Sezar'ın hakkı Sezar'a. Sadettin Saran, Acun Ilıcalı'ya göre Fenerbahçe'ye daha fazla vakit ayırmıştı. Acun Ilıcalı, geçen hafta, sahibi olduğu, Hull City taraftarlarının endişelerini gideren beyanında mesaisinin sadece yüzde 20'sini Fenerbahçe için harcadığını, bunun kendisi ve Fenerbahçe için yeterli olduğunu söyledi.
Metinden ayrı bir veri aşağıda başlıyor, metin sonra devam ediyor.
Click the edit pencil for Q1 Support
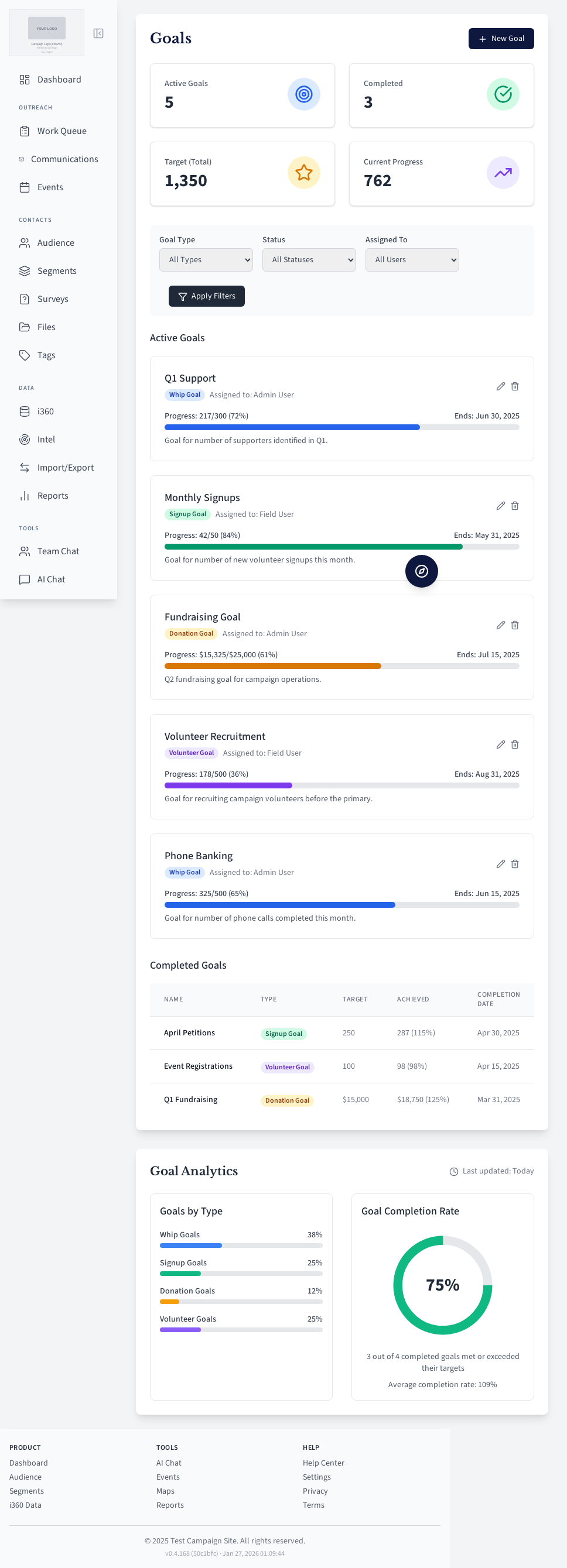 [x=500, y=386]
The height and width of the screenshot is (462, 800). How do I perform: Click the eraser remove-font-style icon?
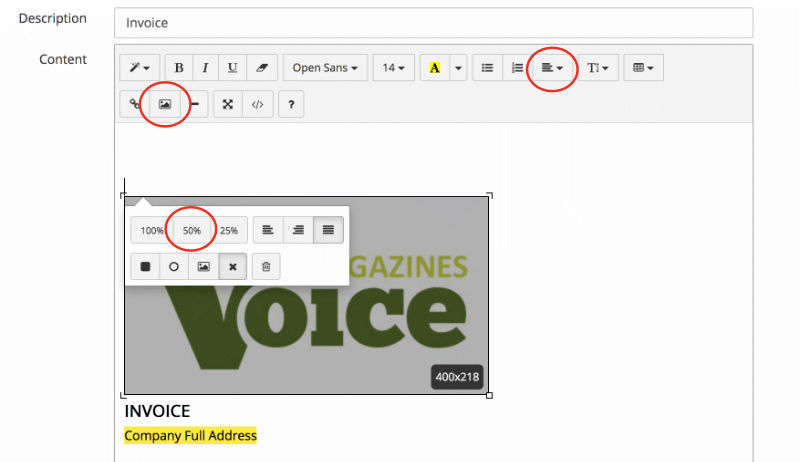(x=259, y=68)
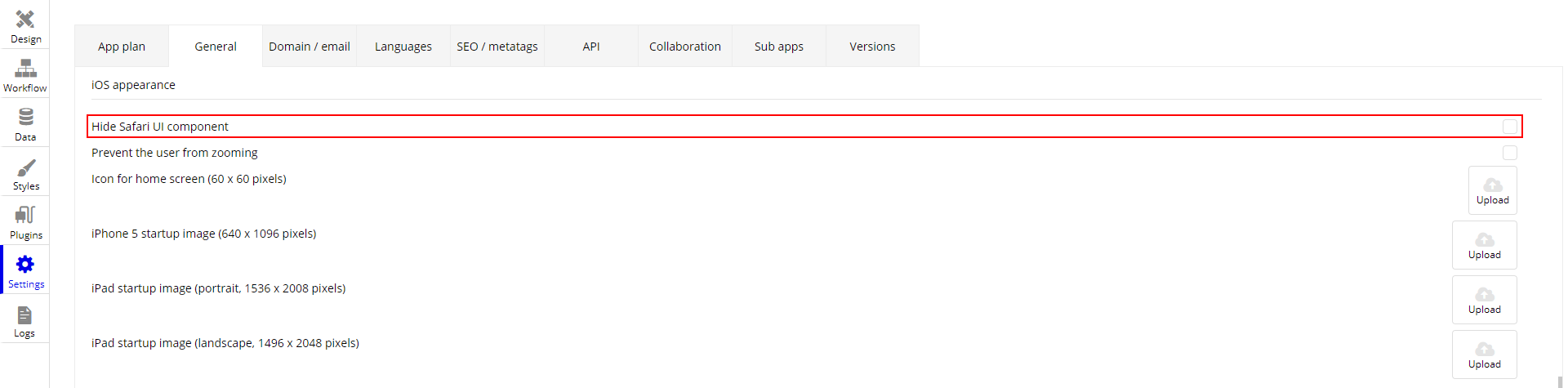The height and width of the screenshot is (388, 1568).
Task: Upload the iPhone 5 startup image
Action: pyautogui.click(x=1484, y=245)
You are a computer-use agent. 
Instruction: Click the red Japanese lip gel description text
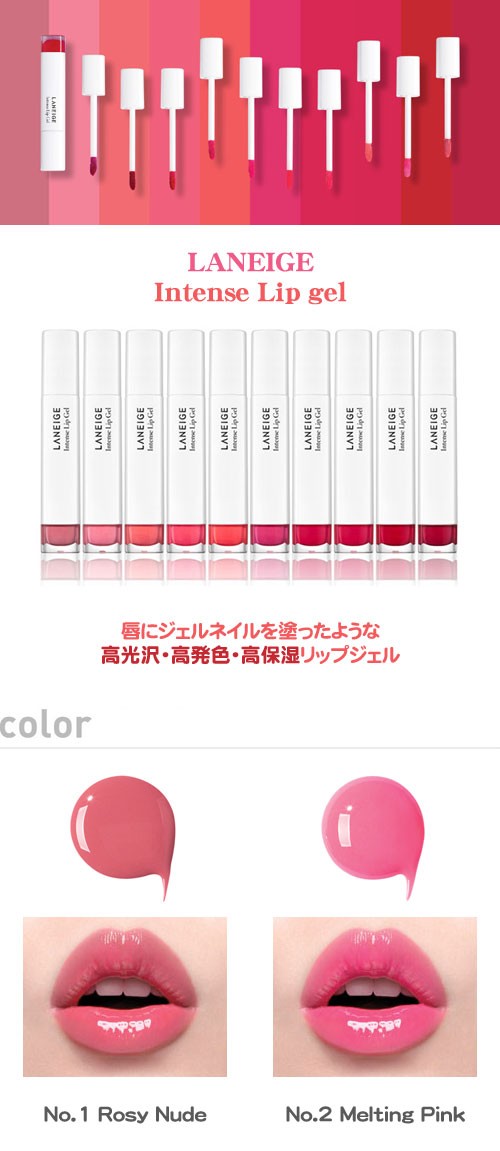tap(250, 642)
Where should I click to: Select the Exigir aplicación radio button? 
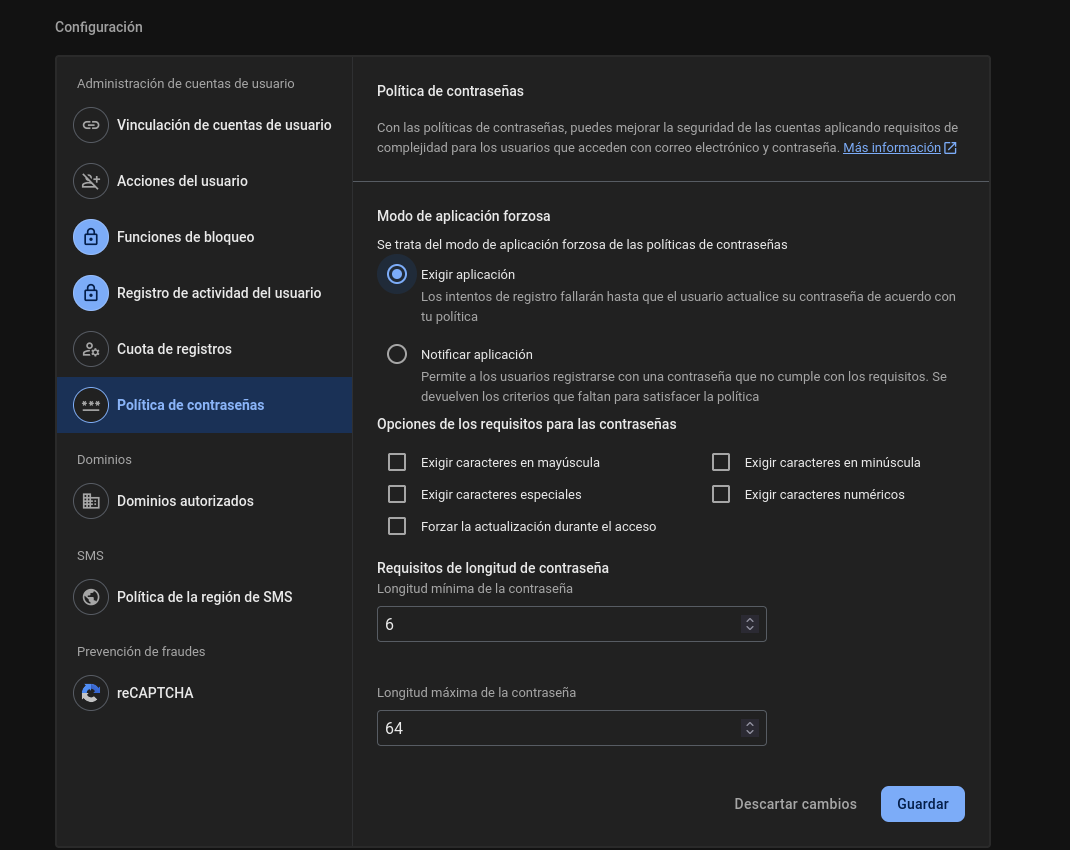point(397,274)
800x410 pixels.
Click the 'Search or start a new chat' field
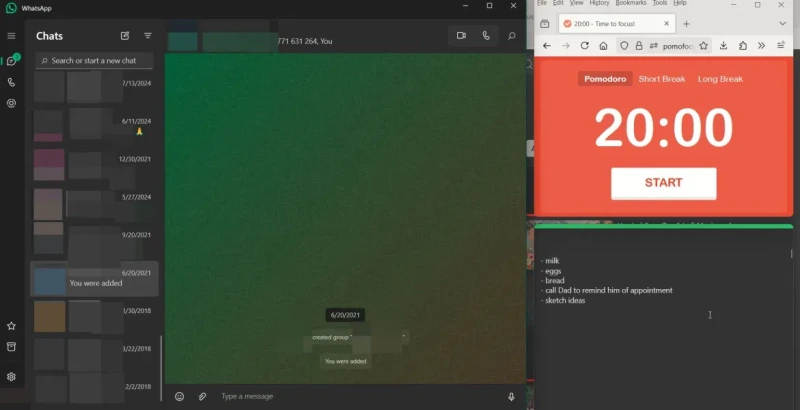coord(95,61)

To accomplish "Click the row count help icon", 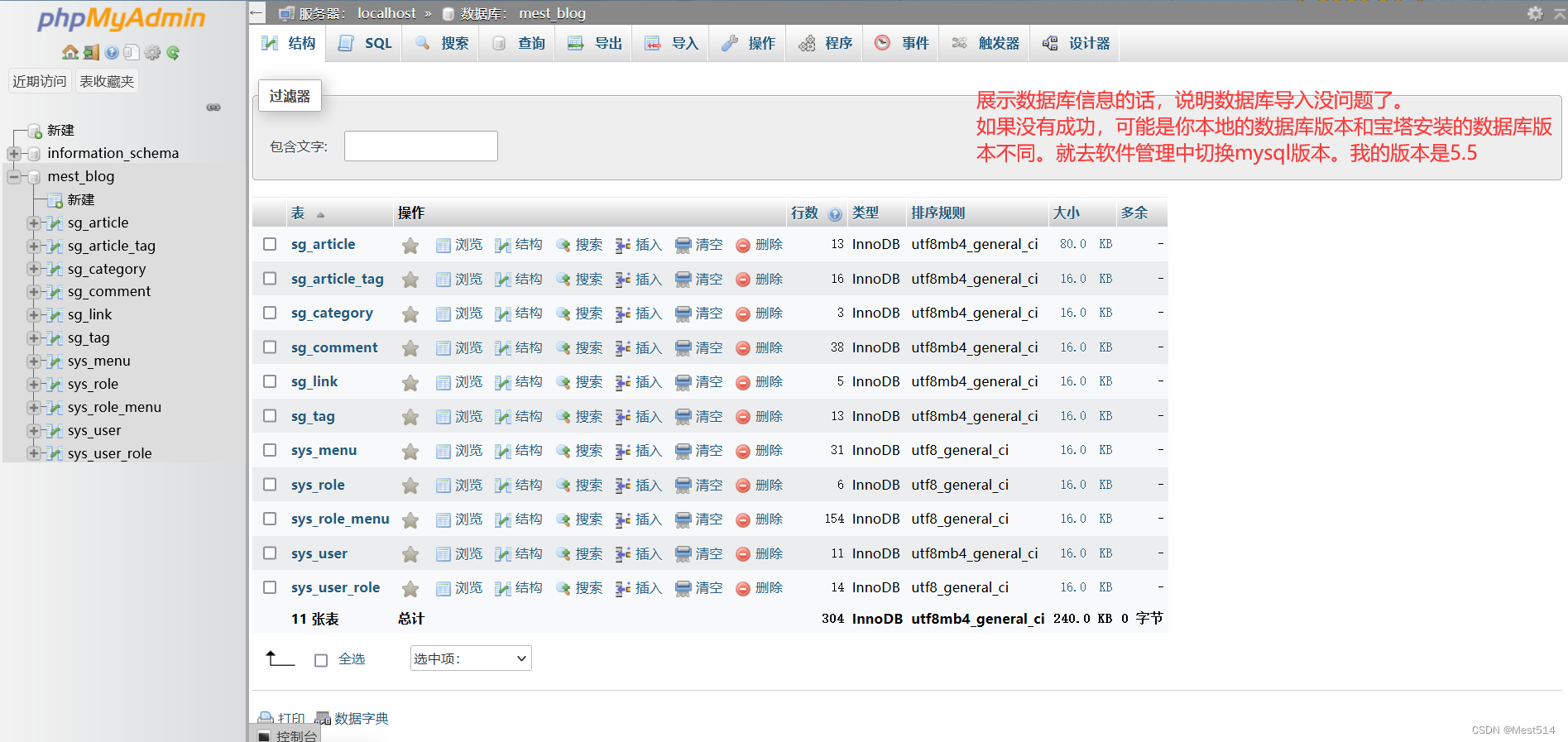I will pyautogui.click(x=835, y=214).
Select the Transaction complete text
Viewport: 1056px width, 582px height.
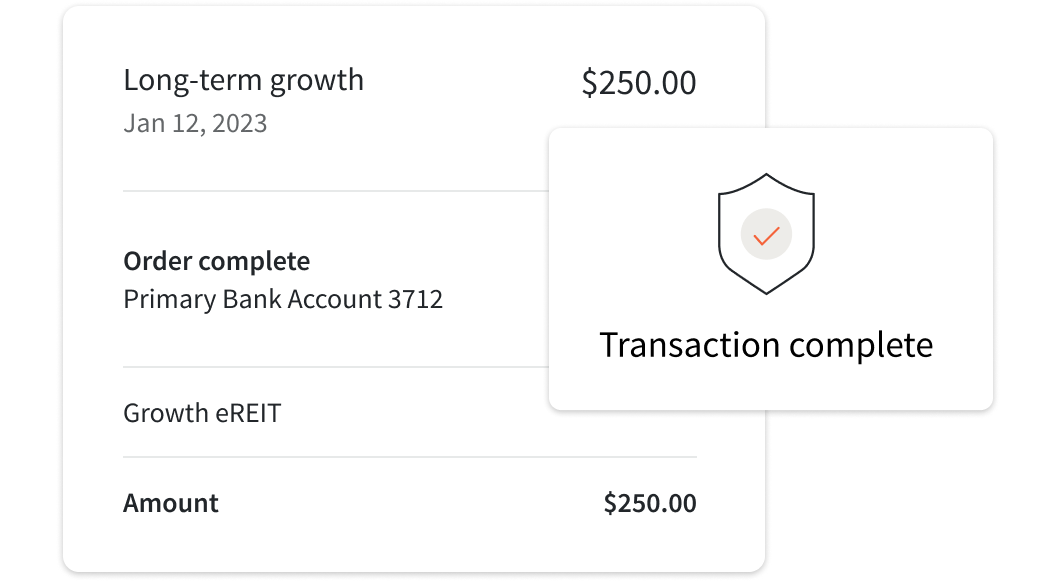point(766,345)
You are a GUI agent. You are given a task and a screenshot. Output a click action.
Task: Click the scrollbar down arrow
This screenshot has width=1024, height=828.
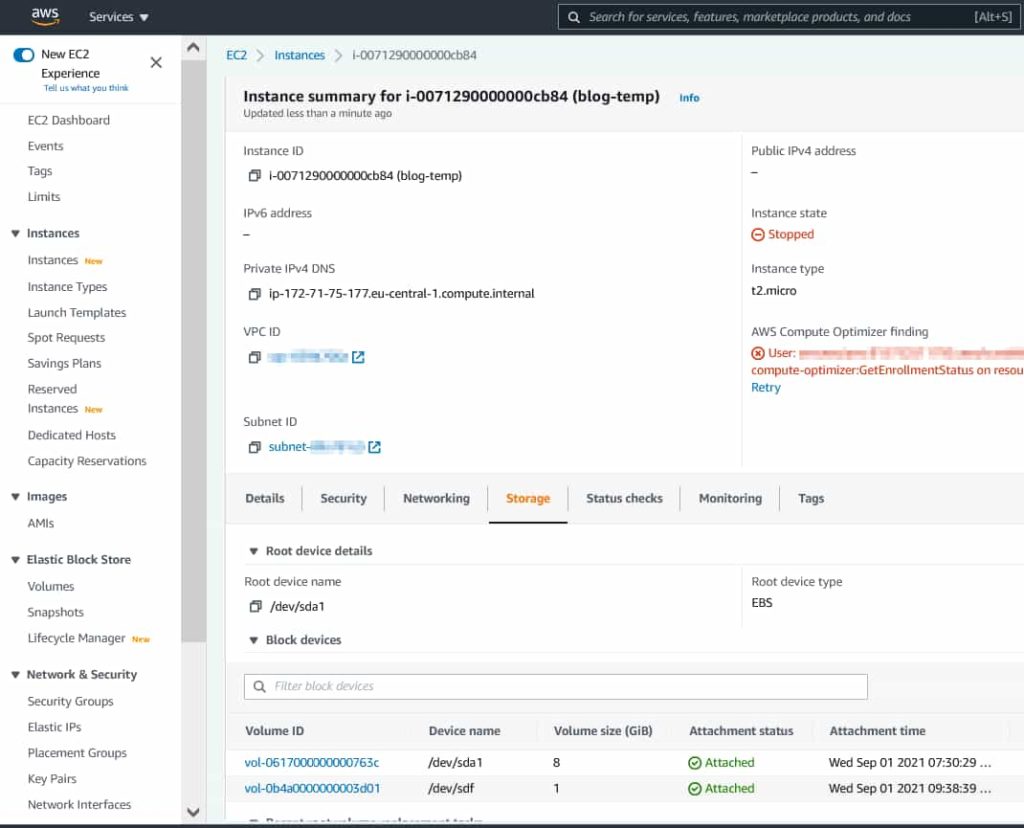(193, 812)
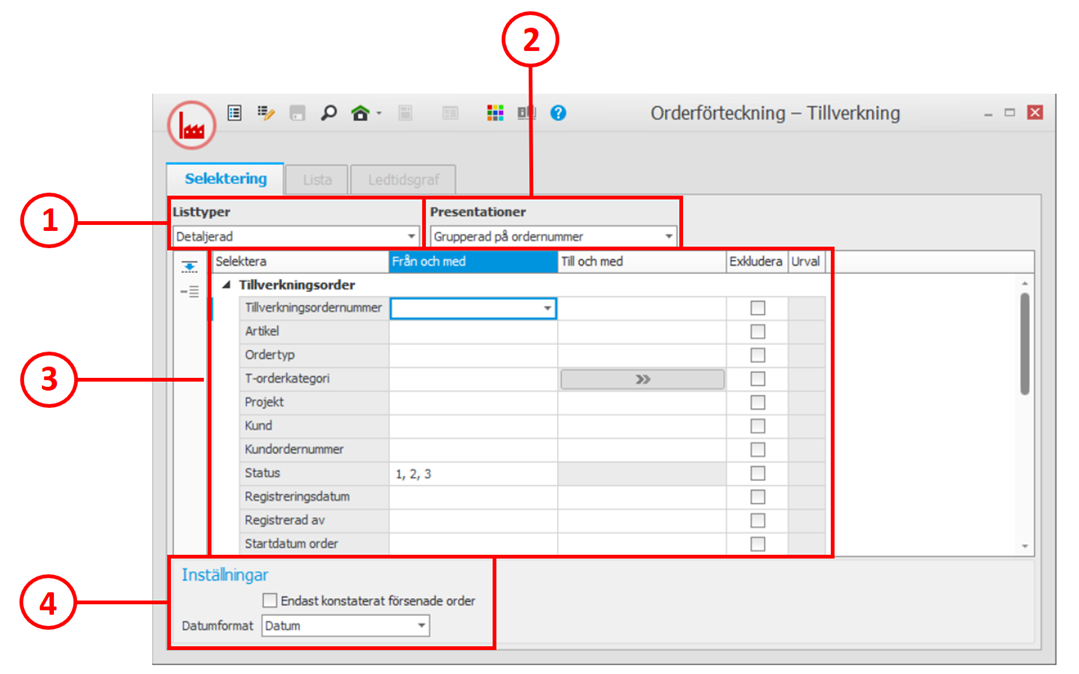Click the red factory application icon
The width and height of the screenshot is (1079, 674).
click(191, 126)
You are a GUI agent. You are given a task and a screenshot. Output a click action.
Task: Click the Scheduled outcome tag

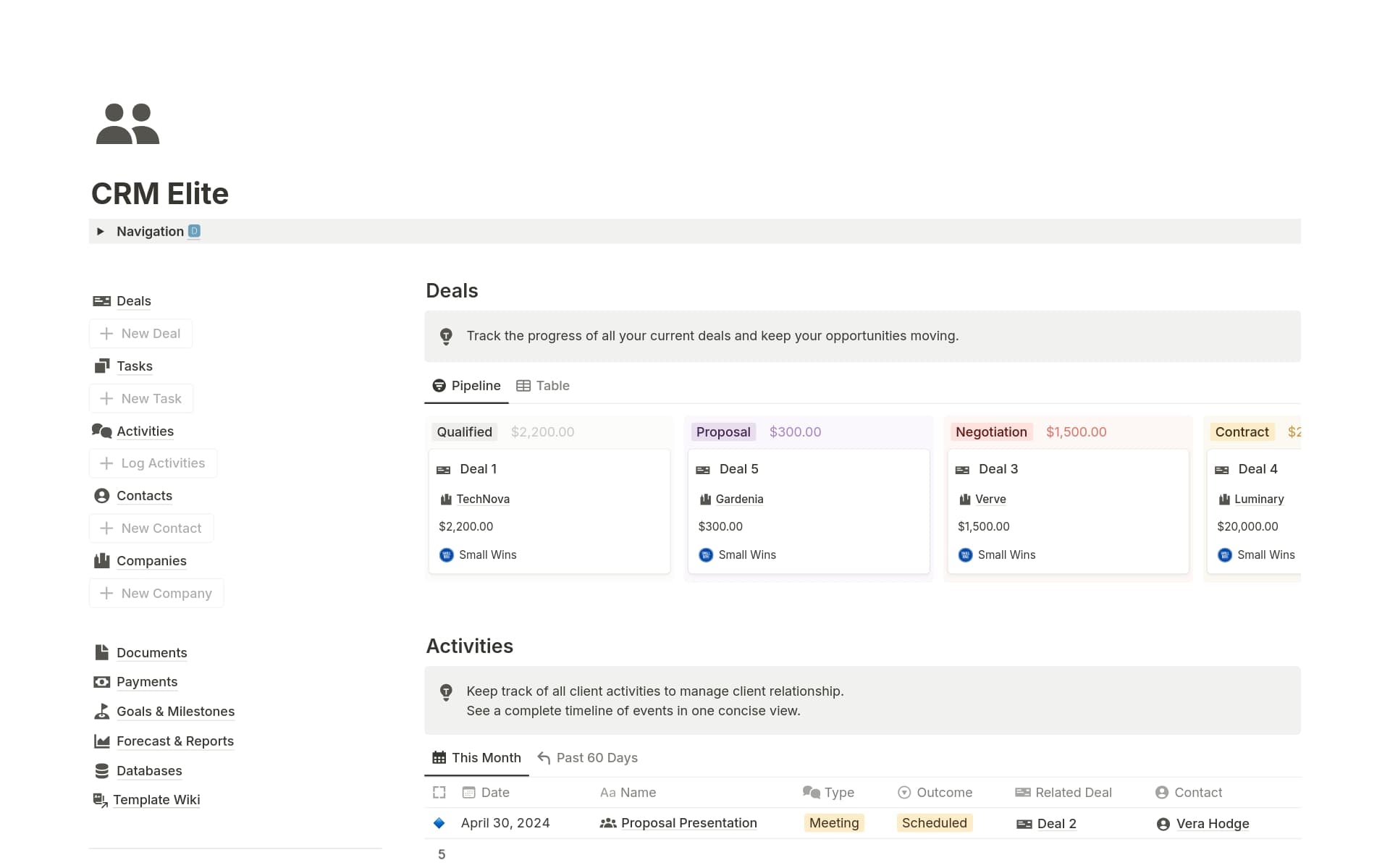pos(934,823)
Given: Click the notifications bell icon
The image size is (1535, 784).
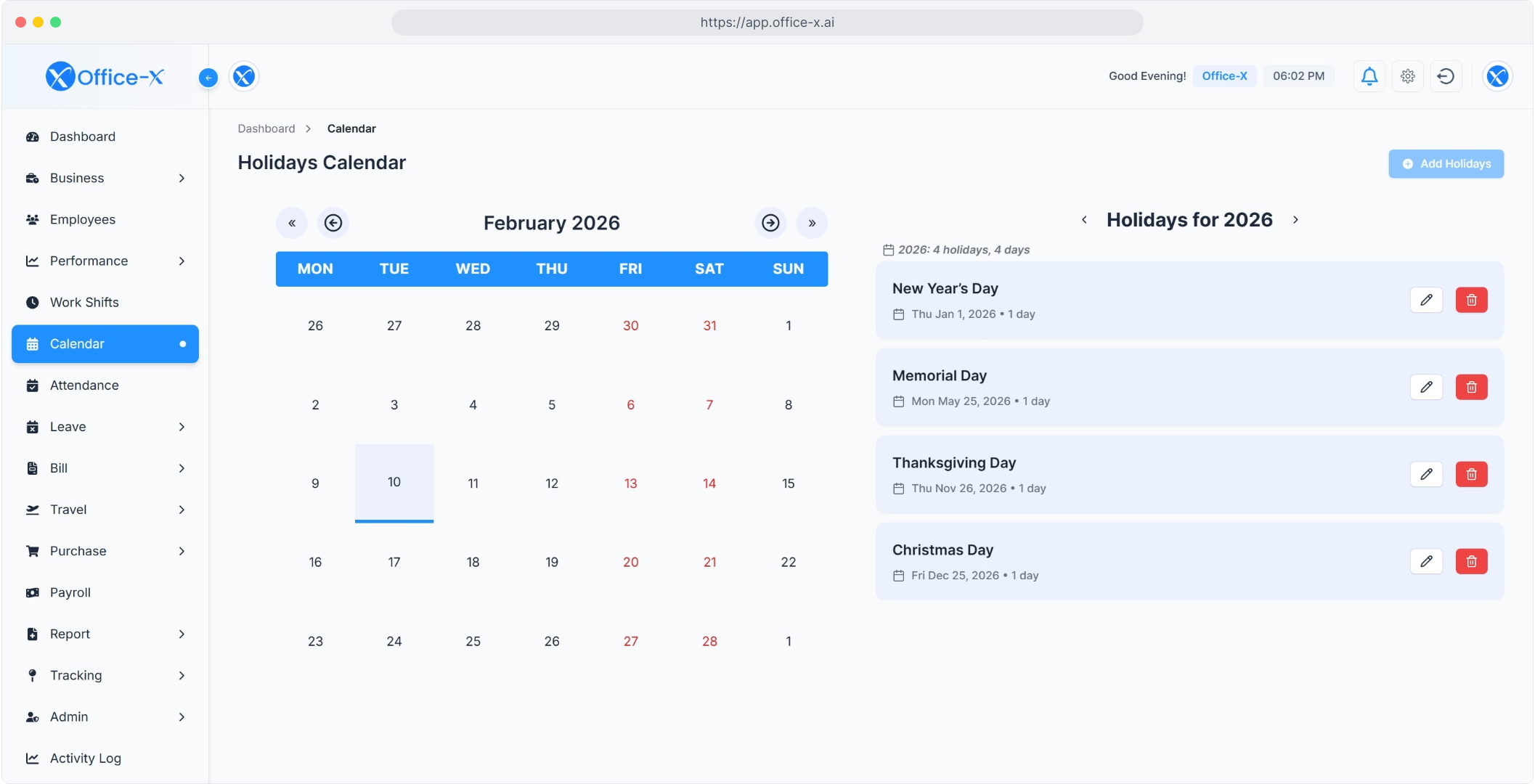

Sadettin Saran yönetici olduğu yıllarda hatırladığım kadarıyla bunun iki katı mesai harcamıştı. Ancak söylemem gerekir ki, Fenerbahçe'de Başkan, Başkan Vekili, Genel Sekreter, Asbaşkan demek 7/24 mesaini Fenerbahçe için harcamak demektir. Geçmişte de Ali Koç döneminde de böyle olmuştur. Ali Koç dönemi yöneticileri Semih Özsoy, Burak Kızılhan, Erol Bilecik, Burhan Karaçam, Sevil Becan'a bakınız. Hepsi görev sürelerinde işlerinden, ailelerinden, sosyal hayatlarından fedakarlık yaparak 7/24 mesailerini Fenerbahçe için harcadılar, hala da harcamaktalar. Acun Ilıcalı da mesaisinin yüzde 20'si ile Fenerbahçe'de asbaşkanlık yapılamayacağını öğrenecektir. Yakın gazetecilerin rüzgarı ile fenomen yönetici olunabilir ancak iz bırakan yönetici olamazsınız.

Benden söylemesi.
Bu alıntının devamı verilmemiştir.